Number Game » Linux Magazine

Getting started with the R data analysis language

Data Cleanup

Data cleanup examples are difficult to generalize, because the actions you need to take heavily depend on the individual dataset. But there are a number of fairly common actions. For example, you might need to rename cryptically labeled columns. The recommended approach is to first standardize the designations. Then change the column names with the colnames() command. Then pass in the index of the column whose name you want to change in square brackets. The index of a particular column can also be found automatically (Listing 5, first line). If you do not want to overwrite the column caption of the original mtcars dataset, first copy the data to a new data frame with df <- mtcars.

Listing 5

Data Cleanup

> colnames(mtcars)[colnames(mtcars) == 'cyl'] <- 'Zylinder'
> without.zeros <- na.omit(mtcars)
> without.duplicates <- unique( mtcars )

If the records have empty fields, this can lead to errors. That's why it is a good idea to resolve this potential worry at the start of the cleanup. Depending on how often empty fields occur, you can either fill them with estimated values (imputation) or delete them. The command from the second line of Listing 5 removes all lines that contain at least one zero (also NaN or NA).

Records also often contain duplicates. If the duplicate is the result of a technical error in data retrieval or in the source system, you should first try to correct this error. R provides an easy way to clean up the dataset and assign the results to a new, clean data frame with the unique() command (Listing 5, last line).

Predictive Modeling

In reality, there are a variety of prediction models with a wide range of parameters that provide better or worse results depending on the requirements and data. For an example, I'll use a dataset for irises (the flowers) – one of the best-known datasets for machine learning examples.

As an algorithm, I use a decision tree to predict the iris species – given certain properties, for example, the length (Petal.Length) and width (Petal.Width) of the calyx. To do this, I first need to load the data, which already exists in an R library (Listing 6, line 1).

Listing 6

Prediction with Iris Data

01 > data(iris)
02 > n <- nrow(iris)
03 > n_train <- round(.70 * n)
04 > set.seed(101)
05 > train_indicise <- sample(1:n, n_train)
06 > iris_train <- iris[train_indicise, ]
07 > iris_test <- iris[-train_indicise, ]
08 > install.packages("rpart ")
09 > install.packages("rpart.plot")
10 > library(rpart)
11 > library(rpart.plot)
12 > iris_model <- rpart(formula = Species ~.,data = iris_train, method = "class")
13 > rpart.plot(iris_model, type=4)

The next thing to do is to split the data into training and test data. The training data is used to train the model, whereas the test data checks the predictions and evaluates how well the model works. You would typically use about 70 percent of the data for training and the remaining 30 percent for testing. To do this, first determine the length of the record using the nrow() function and multiply the number by 0.7 (Listing 6, lines 2 and 3). Then randomly select an appropriate amount of data (line 5).
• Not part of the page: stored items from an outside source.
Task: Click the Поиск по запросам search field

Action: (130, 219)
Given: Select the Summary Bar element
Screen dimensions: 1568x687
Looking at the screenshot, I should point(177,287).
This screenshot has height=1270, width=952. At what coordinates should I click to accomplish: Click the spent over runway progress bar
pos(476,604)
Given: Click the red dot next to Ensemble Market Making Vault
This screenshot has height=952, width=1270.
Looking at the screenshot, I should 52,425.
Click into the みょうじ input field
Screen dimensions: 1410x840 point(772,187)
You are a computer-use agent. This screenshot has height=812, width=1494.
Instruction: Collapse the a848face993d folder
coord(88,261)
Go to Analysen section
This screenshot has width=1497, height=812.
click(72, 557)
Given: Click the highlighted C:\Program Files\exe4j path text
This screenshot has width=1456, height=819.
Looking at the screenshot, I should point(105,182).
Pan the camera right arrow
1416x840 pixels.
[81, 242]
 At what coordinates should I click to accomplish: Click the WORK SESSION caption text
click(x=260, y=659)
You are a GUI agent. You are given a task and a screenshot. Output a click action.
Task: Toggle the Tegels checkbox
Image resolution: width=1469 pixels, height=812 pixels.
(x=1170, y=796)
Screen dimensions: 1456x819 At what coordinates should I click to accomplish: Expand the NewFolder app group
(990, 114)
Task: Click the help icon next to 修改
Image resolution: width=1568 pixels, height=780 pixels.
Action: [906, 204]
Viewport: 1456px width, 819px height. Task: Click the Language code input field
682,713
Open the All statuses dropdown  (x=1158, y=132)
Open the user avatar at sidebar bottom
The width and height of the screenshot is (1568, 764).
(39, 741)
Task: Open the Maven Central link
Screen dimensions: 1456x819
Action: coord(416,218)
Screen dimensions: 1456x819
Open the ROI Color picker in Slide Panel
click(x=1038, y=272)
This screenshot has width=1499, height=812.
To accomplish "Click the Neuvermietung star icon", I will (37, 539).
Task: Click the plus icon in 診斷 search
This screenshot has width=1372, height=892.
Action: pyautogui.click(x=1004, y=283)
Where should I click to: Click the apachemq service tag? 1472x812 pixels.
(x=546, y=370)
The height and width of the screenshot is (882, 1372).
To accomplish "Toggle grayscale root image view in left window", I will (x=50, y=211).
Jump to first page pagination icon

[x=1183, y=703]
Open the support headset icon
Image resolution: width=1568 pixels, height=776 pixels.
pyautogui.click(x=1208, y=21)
I have set a seed of 101 for the random value selection in the example (line 4). If you set the same value for the seed, you will see identical random values. Following this, split the data into iris_train for training and iris_test for validation (lines 6 and 7).

After splitting the data, you can train and evaluate the decision tree model. To do this, you need the rpart library. rpart.plot visualizes the decision tree (lines 8 to 11). Next, generate the decision tree based on the training data. When doing so, pass in the Species column in order to predict which iris species you are looking at (line 12).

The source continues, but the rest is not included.